WORK ITEM -
The task calls for every line of the data to be retyped exactly.

START RECORDS SHOWN

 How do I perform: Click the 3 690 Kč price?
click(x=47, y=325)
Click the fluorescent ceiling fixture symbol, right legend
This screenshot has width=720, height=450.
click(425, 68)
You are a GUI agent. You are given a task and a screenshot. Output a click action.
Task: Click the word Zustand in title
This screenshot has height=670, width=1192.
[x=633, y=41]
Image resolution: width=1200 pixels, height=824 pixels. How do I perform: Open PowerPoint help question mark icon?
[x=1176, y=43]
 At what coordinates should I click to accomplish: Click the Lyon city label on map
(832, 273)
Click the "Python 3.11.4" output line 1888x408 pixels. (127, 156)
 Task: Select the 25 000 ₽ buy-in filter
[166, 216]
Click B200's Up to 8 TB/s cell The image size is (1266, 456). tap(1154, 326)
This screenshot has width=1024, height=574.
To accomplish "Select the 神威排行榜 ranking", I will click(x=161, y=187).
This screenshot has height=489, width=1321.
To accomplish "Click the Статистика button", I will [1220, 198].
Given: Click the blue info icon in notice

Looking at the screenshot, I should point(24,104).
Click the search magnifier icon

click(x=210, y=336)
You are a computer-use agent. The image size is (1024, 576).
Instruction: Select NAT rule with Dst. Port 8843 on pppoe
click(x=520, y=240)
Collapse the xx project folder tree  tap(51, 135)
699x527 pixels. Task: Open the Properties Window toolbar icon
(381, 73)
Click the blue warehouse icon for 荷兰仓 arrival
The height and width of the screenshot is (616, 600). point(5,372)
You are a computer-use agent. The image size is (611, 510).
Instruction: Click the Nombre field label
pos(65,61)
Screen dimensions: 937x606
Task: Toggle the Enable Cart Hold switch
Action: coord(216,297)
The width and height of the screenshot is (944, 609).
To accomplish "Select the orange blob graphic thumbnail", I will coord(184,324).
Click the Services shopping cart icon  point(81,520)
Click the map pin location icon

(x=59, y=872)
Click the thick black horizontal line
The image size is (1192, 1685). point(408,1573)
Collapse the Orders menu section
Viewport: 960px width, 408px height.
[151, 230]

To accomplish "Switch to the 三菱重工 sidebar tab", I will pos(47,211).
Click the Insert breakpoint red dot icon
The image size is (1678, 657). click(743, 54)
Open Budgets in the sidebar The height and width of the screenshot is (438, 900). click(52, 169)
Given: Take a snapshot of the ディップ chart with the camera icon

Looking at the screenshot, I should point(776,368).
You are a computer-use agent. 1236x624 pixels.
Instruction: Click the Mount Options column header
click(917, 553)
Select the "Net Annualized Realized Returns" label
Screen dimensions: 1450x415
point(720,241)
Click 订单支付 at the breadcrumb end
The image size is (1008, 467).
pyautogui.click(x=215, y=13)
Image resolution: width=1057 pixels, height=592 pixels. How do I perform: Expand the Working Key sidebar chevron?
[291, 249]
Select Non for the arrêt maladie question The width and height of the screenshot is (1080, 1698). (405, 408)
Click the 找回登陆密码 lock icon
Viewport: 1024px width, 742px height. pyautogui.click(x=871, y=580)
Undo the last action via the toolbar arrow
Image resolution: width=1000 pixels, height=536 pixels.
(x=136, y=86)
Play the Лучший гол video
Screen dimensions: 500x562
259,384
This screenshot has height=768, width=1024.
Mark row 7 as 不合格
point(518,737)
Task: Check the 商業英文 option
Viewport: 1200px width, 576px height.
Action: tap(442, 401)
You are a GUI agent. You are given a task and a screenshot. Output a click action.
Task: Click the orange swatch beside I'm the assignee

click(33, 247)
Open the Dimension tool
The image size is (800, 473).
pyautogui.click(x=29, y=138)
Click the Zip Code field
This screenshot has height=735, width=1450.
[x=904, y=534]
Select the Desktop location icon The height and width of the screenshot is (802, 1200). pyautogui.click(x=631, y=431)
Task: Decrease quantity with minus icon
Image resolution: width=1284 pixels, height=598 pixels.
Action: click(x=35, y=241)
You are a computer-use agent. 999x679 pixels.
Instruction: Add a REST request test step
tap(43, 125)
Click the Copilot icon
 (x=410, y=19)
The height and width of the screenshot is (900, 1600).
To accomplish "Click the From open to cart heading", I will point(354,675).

END RECORDS SHOWN

SOLVED PROBLEM -
 How do I perform: Click the 3 690 Kč price?
click(x=47, y=325)
Click the fluorescent ceiling fixture symbol, right legend
This screenshot has width=720, height=450.
click(425, 68)
You are a GUI agent. You are given a task and a screenshot. Output a click action.
Task: Click the word Zustand in title
This screenshot has height=670, width=1192.
[x=633, y=41]
Image resolution: width=1200 pixels, height=824 pixels. How do I perform: Open PowerPoint help question mark icon?
[x=1176, y=43]
 At what coordinates should I click to accomplish: Click the Lyon city label on map
(832, 273)
Click the "Python 3.11.4" output line 1888x408 pixels. (127, 156)
 Task: Select the 25 000 ₽ buy-in filter
[166, 216]
Click B200's Up to 8 TB/s cell The image size is (1266, 456). tap(1154, 326)
This screenshot has width=1024, height=574.
To accomplish "Select the 神威排行榜 ranking", I will click(x=161, y=187).
This screenshot has height=489, width=1321.
To accomplish "Click the Статистика button", I will [1220, 198].
Given: Click the blue info icon in notice

Looking at the screenshot, I should point(24,104).
Click the search magnifier icon

click(x=210, y=336)
You are a computer-use agent. The image size is (1024, 576).
Instruction: Select NAT rule with Dst. Port 8843 on pppoe
click(x=520, y=240)
Collapse the xx project folder tree  tap(51, 135)
699x527 pixels. Task: Open the Properties Window toolbar icon
(381, 73)
Click the blue warehouse icon for 荷兰仓 arrival
The height and width of the screenshot is (616, 600). point(5,372)
You are a computer-use agent. The image size is (611, 510).
Instruction: Click the Nombre field label
pos(65,61)
Screen dimensions: 937x606
Task: Toggle the Enable Cart Hold switch
Action: coord(216,297)
The width and height of the screenshot is (944, 609).
To accomplish "Select the orange blob graphic thumbnail", I will coord(184,324).
Click the Services shopping cart icon  point(81,520)
Click the map pin location icon

(x=59, y=872)
Click the thick black horizontal line
The image size is (1192, 1685). point(408,1573)
Collapse the Orders menu section
Viewport: 960px width, 408px height.
[151, 230]

To accomplish "Switch to the 三菱重工 sidebar tab", I will pos(47,211).
Click the Insert breakpoint red dot icon
The image size is (1678, 657). click(743, 54)
Open Budgets in the sidebar The height and width of the screenshot is (438, 900). click(52, 169)
Given: Take a snapshot of the ディップ chart with the camera icon

Looking at the screenshot, I should point(776,368).
You are a computer-use agent. 1236x624 pixels.
Instruction: Click the Mount Options column header
click(917, 553)
Select the "Net Annualized Realized Returns" label
Screen dimensions: 1450x415
point(720,241)
Click 订单支付 at the breadcrumb end
The image size is (1008, 467).
pyautogui.click(x=215, y=13)
Image resolution: width=1057 pixels, height=592 pixels. How do I perform: Expand the Working Key sidebar chevron?
[291, 249]
Select Non for the arrêt maladie question The width and height of the screenshot is (1080, 1698). (405, 408)
Click the 找回登陆密码 lock icon
Viewport: 1024px width, 742px height. pyautogui.click(x=871, y=580)
Undo the last action via the toolbar arrow
Image resolution: width=1000 pixels, height=536 pixels.
(x=136, y=86)
Play the Лучший гол video
Screen dimensions: 500x562
259,384
This screenshot has height=768, width=1024.
Mark row 7 as 不合格
point(518,737)
Task: Check the 商業英文 option
Viewport: 1200px width, 576px height.
Action: tap(442, 401)
You are a GUI agent. You are given a task and a screenshot. Output a click action.
Task: Click the orange swatch beside I'm the assignee

click(33, 247)
Open the Dimension tool
The image size is (800, 473).
pyautogui.click(x=29, y=138)
Click the Zip Code field
This screenshot has height=735, width=1450.
[x=904, y=534]
Select the Desktop location icon The height and width of the screenshot is (802, 1200). pyautogui.click(x=631, y=431)
Task: Decrease quantity with minus icon
Image resolution: width=1284 pixels, height=598 pixels.
Action: click(x=35, y=241)
You are a computer-use agent. 999x679 pixels.
Instruction: Add a REST request test step
tap(43, 125)
Click the Copilot icon
 (x=410, y=19)
The height and width of the screenshot is (900, 1600).
To accomplish "Click the From open to cart heading", I will point(354,675).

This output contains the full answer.